Reading text:
━━━━━━━━━━━━━━━━━━━━━━━━━━━━━━

Just as medieval peasants sought escape from their humdrum lives by gawping at lurid paintings of bleeding saints, so modern audiences are flocking to A Little Life, a gruelling, blood-soaked narrative of one man’s suffering. Ivo Van Hove’s epic, bladder-testing, nearly four-hour adaptation takes all the pain in Hanya Yanagihara’s 2015 novel and re-enacts it in graphic detail. Its star James Norton is pretty much constantly drenched in blood, often naked, and always being either psychologically or physically tortured. I could feel the people around me sobbing and covering their eyes and sometimes I did too. But I also felt manipulated by its naive and psychologically incurious narrative of abuse.
It centres on Jude, who’s got a full house of traumas: repeatedly raped and tortured by monks as a child, emotionally and physically abused as an adult. As he goes through adult life, he tries to form a normal life as a New York lawyer, going to hip parties with his mostly gay group of friends: Willem (Luke Thompson, who develops beautifully from coolness to warmth), JB (Omari Douglas) and Malcolm (Zach Wyatt), as well as his adoptive father Harold (Zubin Varla). Still, his self-destructive impulses constantly drag him back down into misery.

━━━━━━━━━━━━━━━━━━━━━━━━━━━━━━

Stored data entries
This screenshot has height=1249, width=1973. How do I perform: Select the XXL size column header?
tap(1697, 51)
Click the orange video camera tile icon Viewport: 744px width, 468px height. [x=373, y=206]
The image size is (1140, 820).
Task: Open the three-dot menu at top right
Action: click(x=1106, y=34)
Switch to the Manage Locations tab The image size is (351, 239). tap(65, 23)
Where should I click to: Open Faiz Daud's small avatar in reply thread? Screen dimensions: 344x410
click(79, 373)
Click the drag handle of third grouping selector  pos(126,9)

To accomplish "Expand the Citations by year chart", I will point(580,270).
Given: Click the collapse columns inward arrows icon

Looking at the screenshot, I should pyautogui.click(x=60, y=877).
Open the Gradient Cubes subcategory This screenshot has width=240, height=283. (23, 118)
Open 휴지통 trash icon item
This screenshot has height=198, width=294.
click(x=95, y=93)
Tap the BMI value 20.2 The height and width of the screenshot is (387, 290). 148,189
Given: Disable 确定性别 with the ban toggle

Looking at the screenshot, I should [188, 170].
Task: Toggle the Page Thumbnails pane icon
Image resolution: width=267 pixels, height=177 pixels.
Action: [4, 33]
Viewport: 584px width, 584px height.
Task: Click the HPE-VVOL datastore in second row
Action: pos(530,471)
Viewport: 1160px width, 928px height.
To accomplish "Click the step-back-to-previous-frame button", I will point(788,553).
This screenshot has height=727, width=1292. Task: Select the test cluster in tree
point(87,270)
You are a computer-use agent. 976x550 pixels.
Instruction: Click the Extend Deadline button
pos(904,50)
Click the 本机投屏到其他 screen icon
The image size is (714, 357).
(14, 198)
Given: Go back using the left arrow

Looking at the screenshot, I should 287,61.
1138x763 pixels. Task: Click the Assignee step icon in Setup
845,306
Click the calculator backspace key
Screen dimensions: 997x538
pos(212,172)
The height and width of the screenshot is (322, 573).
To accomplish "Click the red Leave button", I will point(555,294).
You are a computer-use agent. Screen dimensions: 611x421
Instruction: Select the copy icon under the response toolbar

━━━━━━━━━━━━━━━━━━━━━━━━━━━━━━

Exercise requirements:
#1 Please rewrite the stretch from "Just as medieval" through "narrative of abuse." in the review of A Little Life, swapping "sobbing" for "weeping".
#2 Take the review of A Little Life further, continuing past its final sentence.

Answers by item number:
#1
Just as medieval peasants sought escape from their humdrum lives by gawping at lurid paintings of bleeding saints, so modern audiences are flocking to A Little Life, a gruelling, blood-soaked narrative of one man’s suffering. Ivo Van Hove’s epic, bladder-testing, nearly four-hour adaptation takes all the pain in Hanya Yanagihara’s 2015 novel and re-enacts it in graphic detail. Its star James Norton is pretty much constantly drenched in blood, often naked, and always being either psychologically or physically tortured. I could feel the people around me weeping and covering their eyes and sometimes I did too. But I also felt manipulated by its naive and psychologically incurious narrative of abuse.

#2
There’s something borderline pornographic to the intensity with which Van Hove’s production both describes and depicts this novel’s events. Screens display rolling footage of New York’s streets, creating a mundane backdrop to the emotional gladiatorial arena on the centre of the stage. When Jude has the urge to self-harm, the screens grow white and fuzzy; after he’s cut himself, their colours shine brighter. This is pretty much Van Hove’s only directorial attempt to evoke the emotions behind Jude’s painful experiences, rather than just baldly depict them.
Much will be made of Norton’s bravery in spending so much of this play naked, cutting himself, or being part of harrowing scenes of child abuse. And yes, it’s impressive. But somehow Norton doesn’t convey Jude’s inner life, or do enough to make you desperately root for him.
That’s partly the fault of Van Hove’s cold, surgical, humourless adaptation, but it’s more so the fault of Yanagihara’s book itself. There’s a child-like naivety to Yanagihara’s sense of how the world works. Here, it’s perfectly possible to be dealing with life-altering physical and mental disabilities while simultaneously having an unimpeded career as a top New York corporate lawyer, and also volunteering at a soup kitchen at weekends. The same doctor who treats Jude for every self-harm injury is personally responsible for sawing his legs off when they need amputating – yet this walking insult to the Hippocratic Oath never once gets Jude hospitalised or even medicated for his mental health struggles.
Yanagihara’s perspective seems to be that abuse messes you up for life, making emotional intimacy almost impossible and suicide the only way out. Van Hove’s production reinforces that, creating a production that’s so painful to watch that, like Jude, you wish it would all just stop. But it’s both a hugely irresponsible message, and a false one. Real-life suffering is more complex, interspersed with moments of joy, care and healing – and recovery is too precious to give up on.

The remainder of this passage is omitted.